Local Outreach Members March Through Baltimore To Stop The Violence
BALTIMORE (WJZ) -- Two men shot and another stabbed in Baltimore in just two hours. Community members are taking a new stand against violence, going one on one with troubled young men.
Monique Griego has more on the latest efforts to combat crime.
This time organizers took a much smaller group. There were no police or politicians.
A deadly start to the summer in Baltimore City has community members teaming up and suiting up to try and stop the violence.
"I'm from the streets. I've been incarcerated. I've been on these corners in my younger days," said Munir Bahar, COR Community organizer.
Munir Bahar is the leader of COR, a local outreach program. Friday night, he and dozens of other members gathered for an anti-violence march in the toughest parts of East Baltimore.
Earlier this month, a 300 man march paraded down North Avenue. But this group is taking a different approach.
"Without the police escorts, without the really large crowds," said Robert Drowos, COR Community Group.
Bahar plans to speak to young men in these neighborhoods one on one.
"We're going right to them. Right where they hang out on the corners," said Bahar.
COR's march comes at a time when police are also using a new tactic. The department's naming of Baltimore's "Public Enemy No. 1" has led to the arrest of two accused killers.
Friday night, detectives also captured Troy Keene.
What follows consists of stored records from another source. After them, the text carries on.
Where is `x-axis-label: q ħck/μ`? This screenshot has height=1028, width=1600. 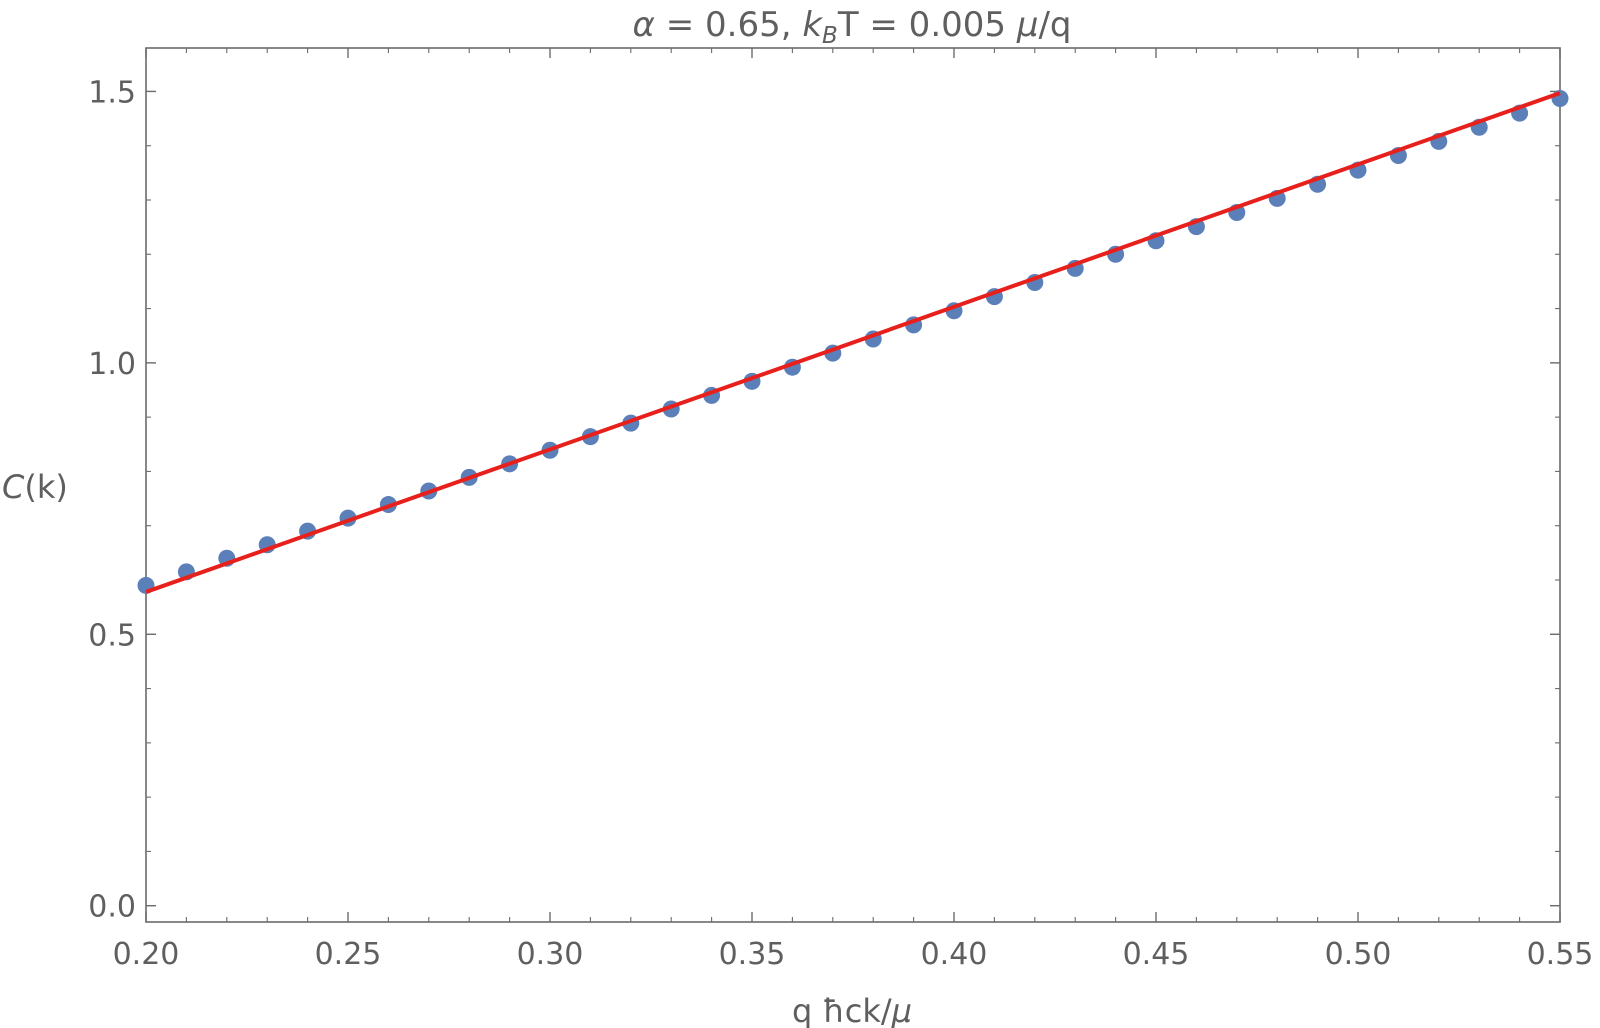
x-axis-label: q ħck/μ is located at coordinates (852, 1010).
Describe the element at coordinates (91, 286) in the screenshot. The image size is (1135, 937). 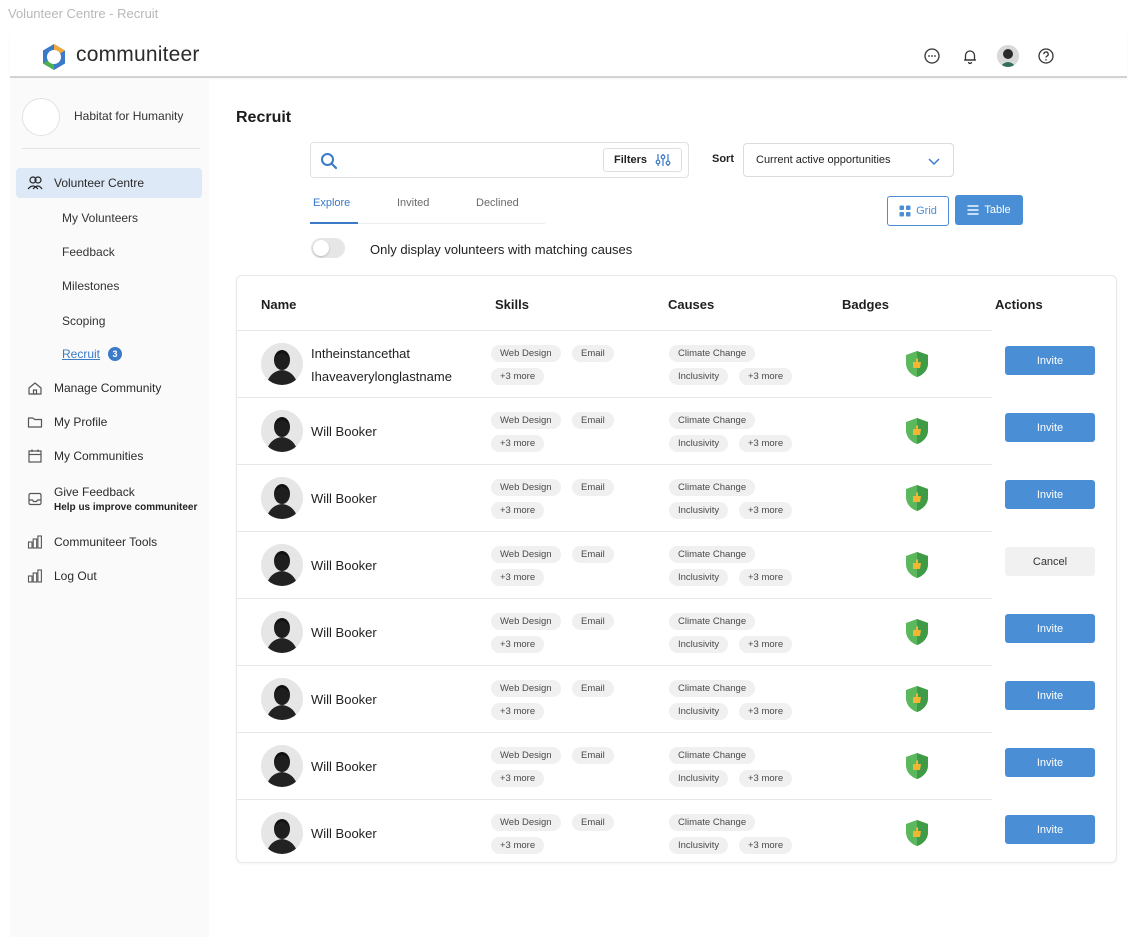
I see `sub-item-milestones: Milestones` at that location.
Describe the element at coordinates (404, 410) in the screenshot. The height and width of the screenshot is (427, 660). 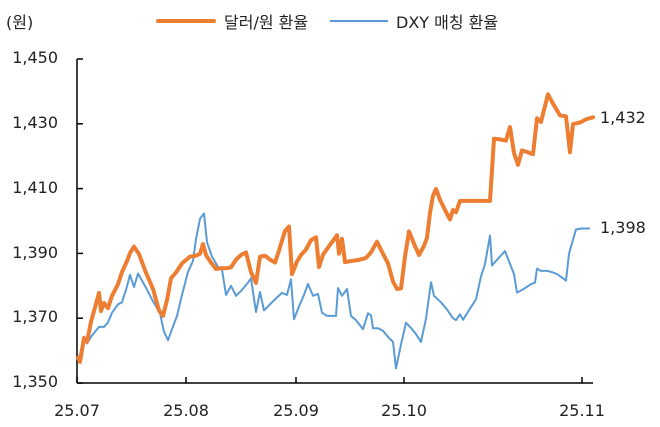
I see `x-tick-label: 25.10` at that location.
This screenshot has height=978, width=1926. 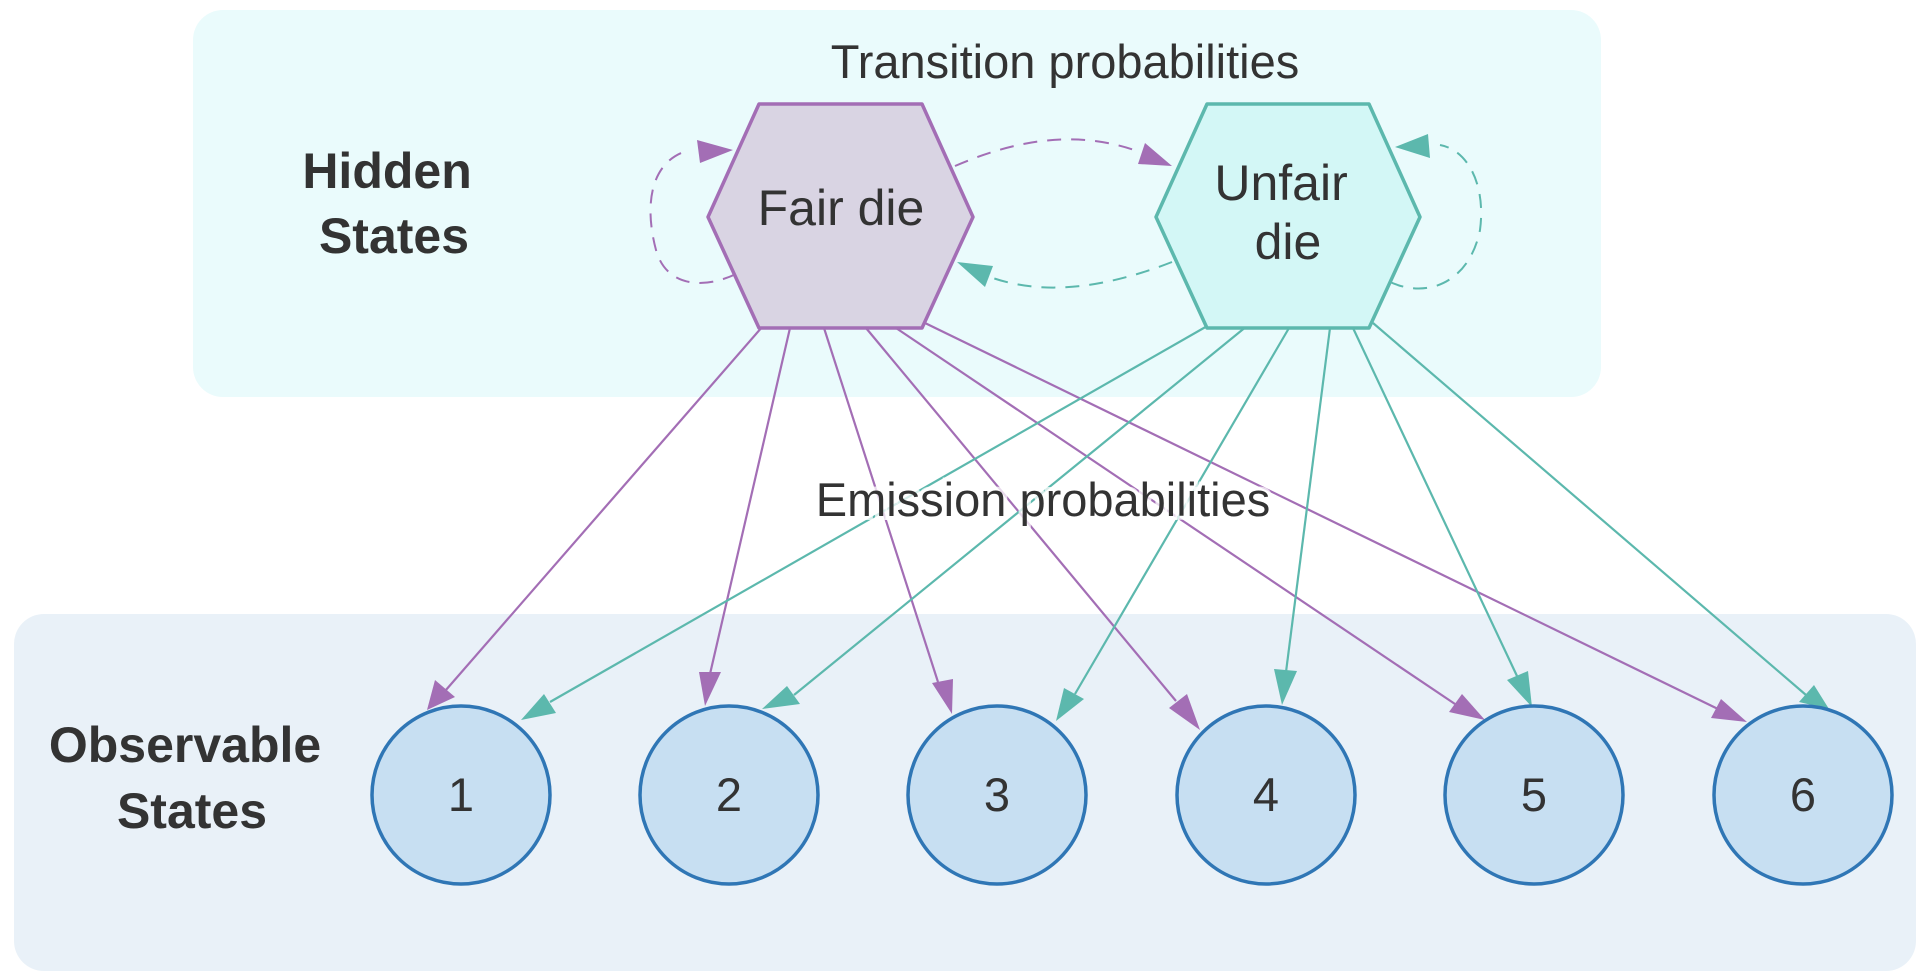 I want to click on transition-fair-self-loop, so click(x=693, y=216).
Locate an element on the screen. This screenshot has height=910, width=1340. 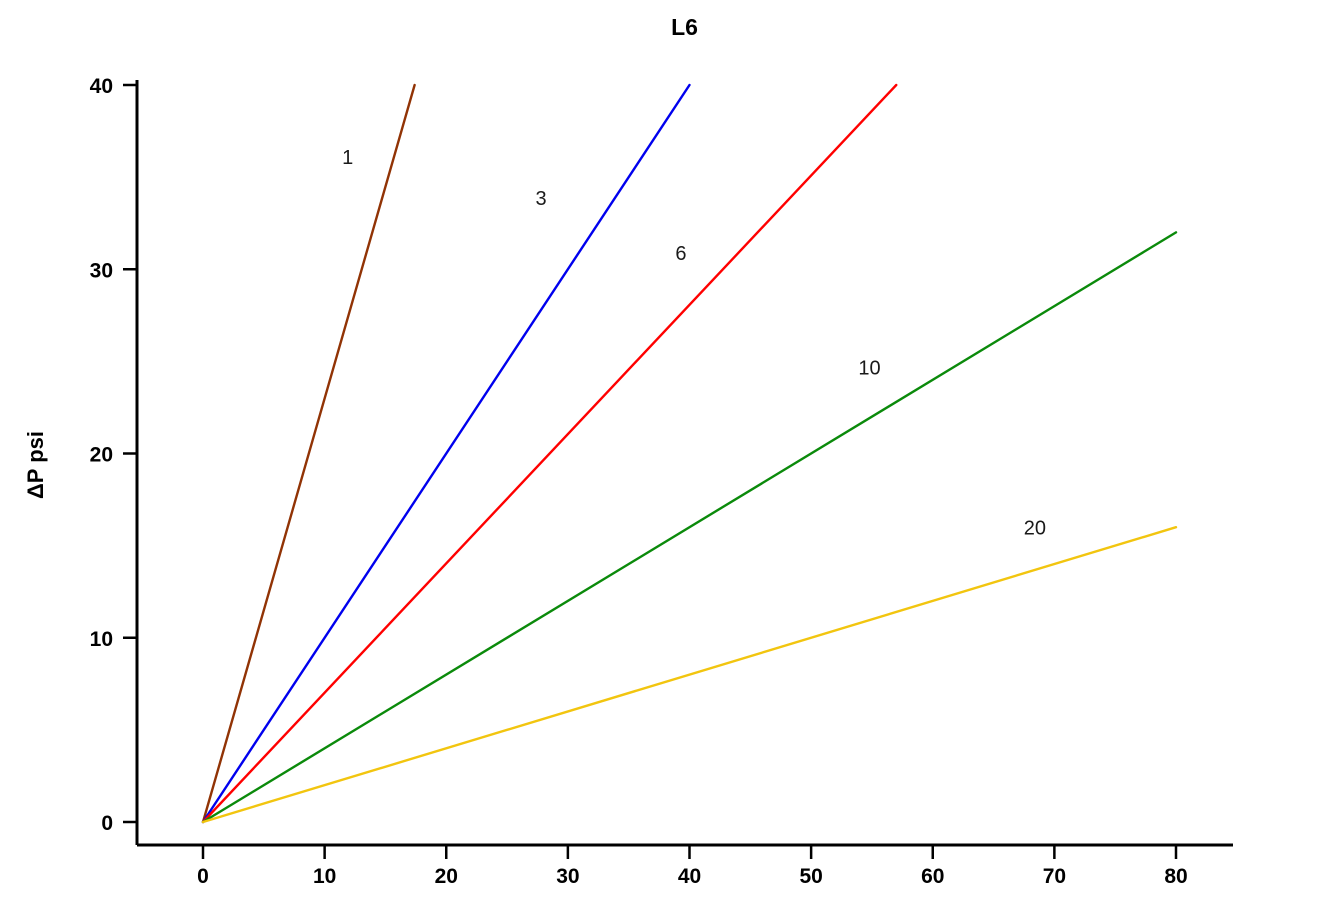
series-label-10: 10 is located at coordinates (869, 368).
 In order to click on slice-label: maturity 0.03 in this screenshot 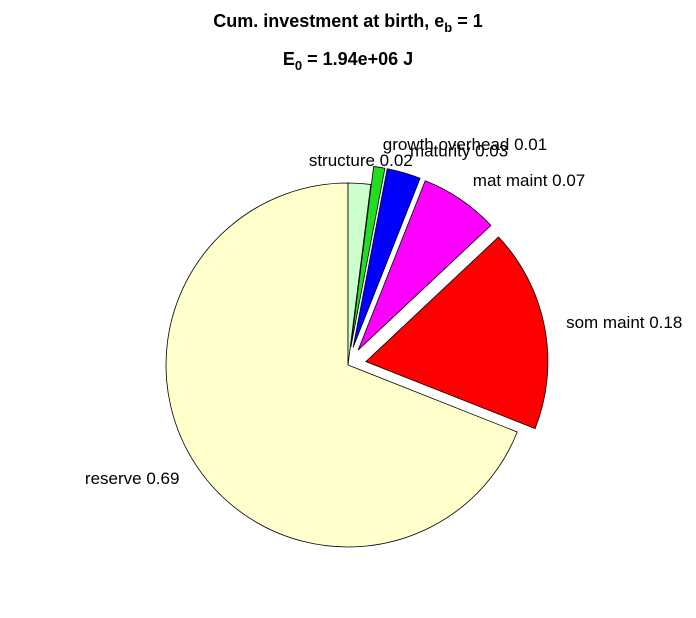, I will do `click(459, 150)`.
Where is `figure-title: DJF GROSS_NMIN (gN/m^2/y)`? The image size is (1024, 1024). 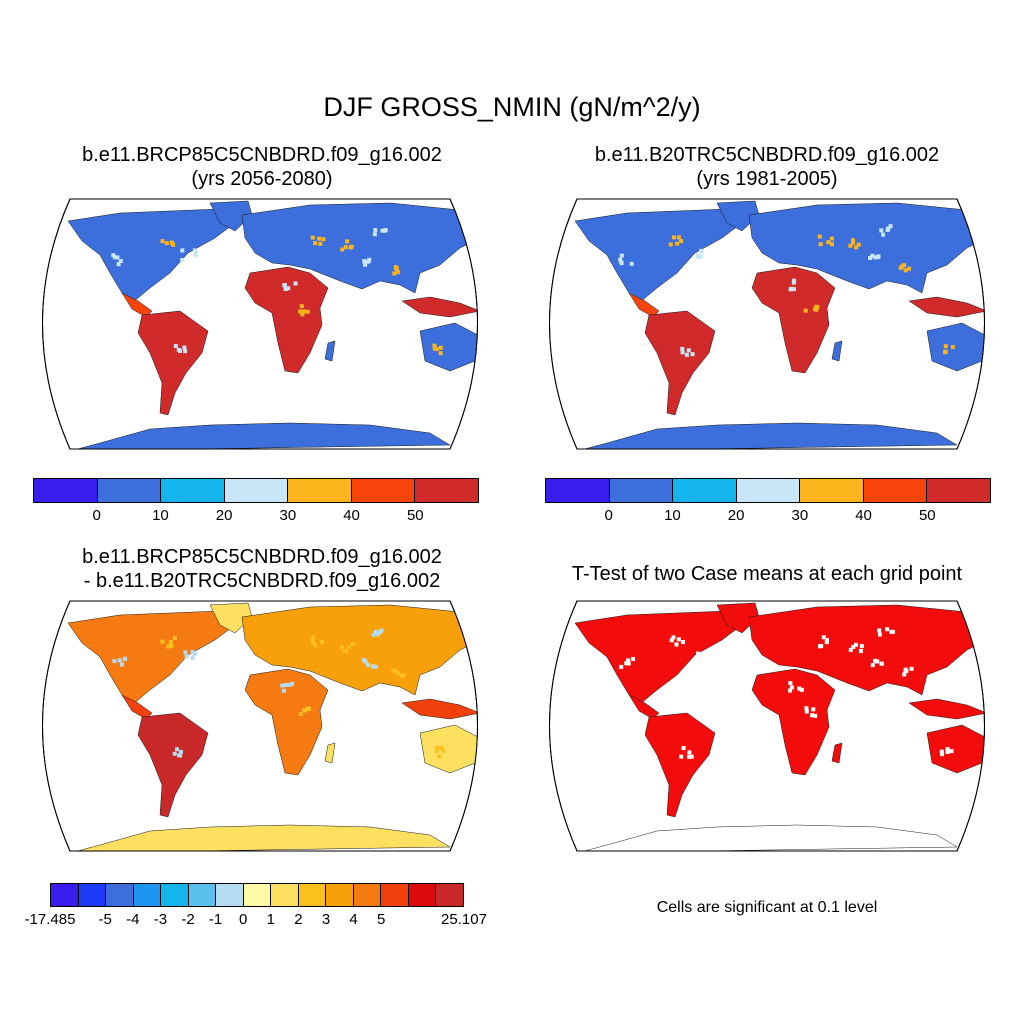
figure-title: DJF GROSS_NMIN (gN/m^2/y) is located at coordinates (512, 107).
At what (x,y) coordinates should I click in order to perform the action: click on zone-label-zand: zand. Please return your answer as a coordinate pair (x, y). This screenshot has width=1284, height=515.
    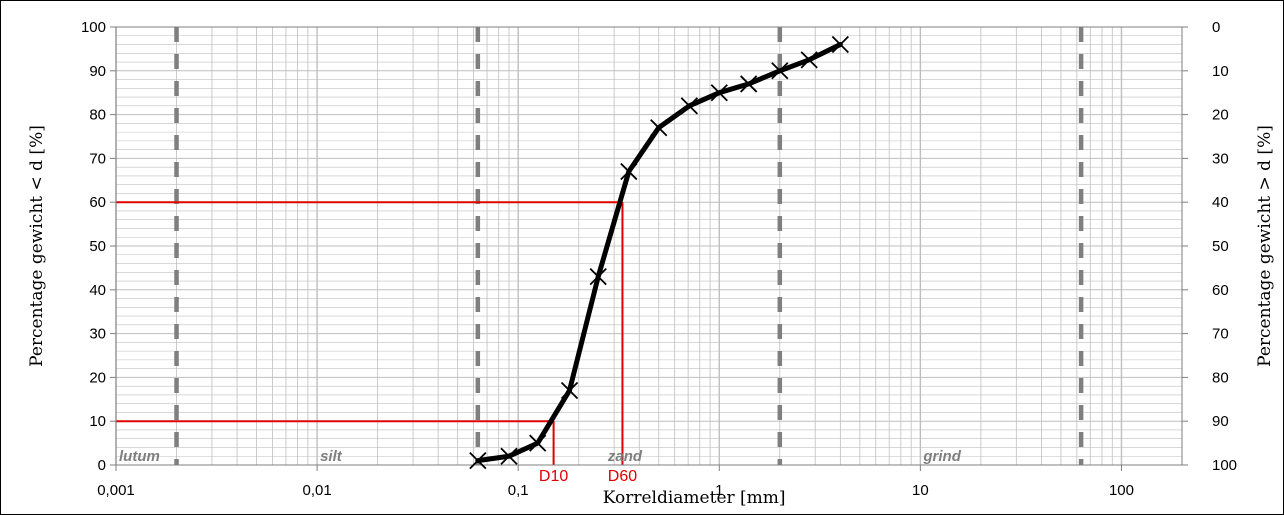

They say he gunned down a man on Bennett Place--a street so deadly, it was closed off to prevent future violence.
Bahar believes his form of outreach can help curb these types of killings.
"To have these young guys who used to be in the streets out here now marching with us is a testament to that type of work. That type of direct engagement," he said.
Although the group did not want police marching with them, officers were on hand from a distance in case anything happened.
In Friday night's stabbing, a person of interest has been taken into custody. No arrest yet in either of the shootings.